[erlang-questions] file:read_file won't read from /proc

Richard O'Keefe ok@REDACTED
Fri Mar 5 03:00:47 CET 2010


On Mar 5, 2010, at 5:17 AM, Attila Rajmund Nohl wrote:

> 2010/3/4, Jachym Holecek <freza@REDACTED>:
> [...]
>> The read_file/1 thing check file size and then attempts to read  
>> exactly
>> that many bytes. The size of /proc/cpuinfo is zero[*], thus  
>> read_file/1
>> correctly reads zero bytes and represents the result with empty  
>> binary.
>>
>> Gotta love UN*X for its sense of consistency, right? ;-)
>
> Even the classic UNIX utilities can't get it right occasionally:
>
> ethanl@REDACTED: ~>wc /proc/sys/kernel/panic
> 1 1 2 /proc/sys/kernel/panic
> ethanl@REDACTED: ~>wc -c /proc/sys/kernel/panic
> 0 /proc/sys/kernel/panic
> ethanl@REDACTED: ~>cat /proc/sys/kernel/panic | wc -c

Here's what the Single Unix Specification, 4th edition says:
     [st_size is set for "shared memory object"s and "typed memory  
object"s]

     For symbolic links, the ... value of the st_size member shall be  
set
     to the length of the pathname contained in the symbolic link not
     including any terminating null byte.

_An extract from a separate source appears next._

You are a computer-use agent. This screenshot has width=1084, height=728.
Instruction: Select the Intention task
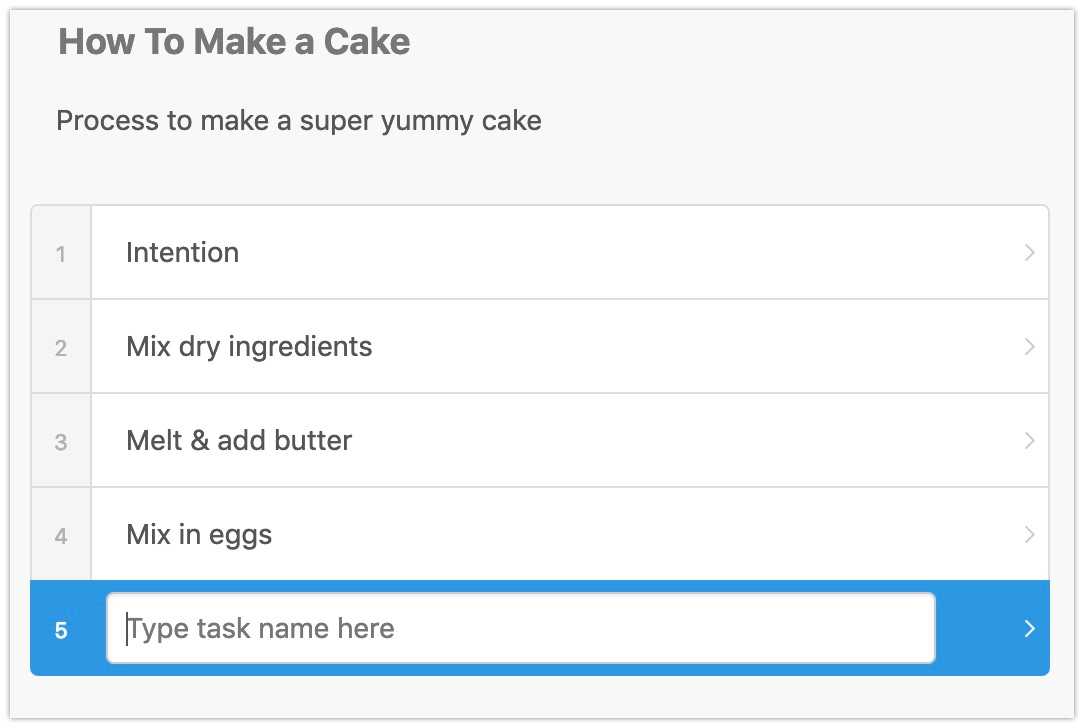coord(183,253)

     For all other file types defined in this volume of POSIX.1-2008,
     the structure members st_mode, st_ino, st_dev, st_uid, st_gid,
     st_atim, st_ctim, and st_mtim shall have meaningful values and
     the value of the member st_nlink shall be set to the number of
     links to the file.

What's missing is *any* statement at all about what st_size should
be for anything other than a symbolic link, a shared memory object,
or a typed memory object.

If instead of looking at 'stat' you look at '<sys/stat.h>', you find

off_t st_size
     For regular files, the file size in bytes.
     For symbolic links, the length in bytes of the pathname
     contained in the symbolic link.
     [SHM]
-------------- next part --------------
  For a shared memory object, the length in bytes. 
-------------- next part --------------

     [TYM]
-------------- next part --------------
  For a typed memory object, the length in bytes. 
-------------- next part --------------

     For other file types, the use of this field is unspecified.
Now that tells us what st_size means *if* it is set, but the
specification of stat() doesn't that it it *is* set.  And this has
not changed since SUSv3.
I don't know what kind of file /proc/cpuinfo is, since neither
Solaris nor Mac OS X has it, but if it's _not_ a regular file,
symbolic link, shared memory object, or typed memory object,
its st_size doesn't have to mean anything.

If it _is_ reported as a regular file, and its st_size does not
match its contents, that's nothing but a bug.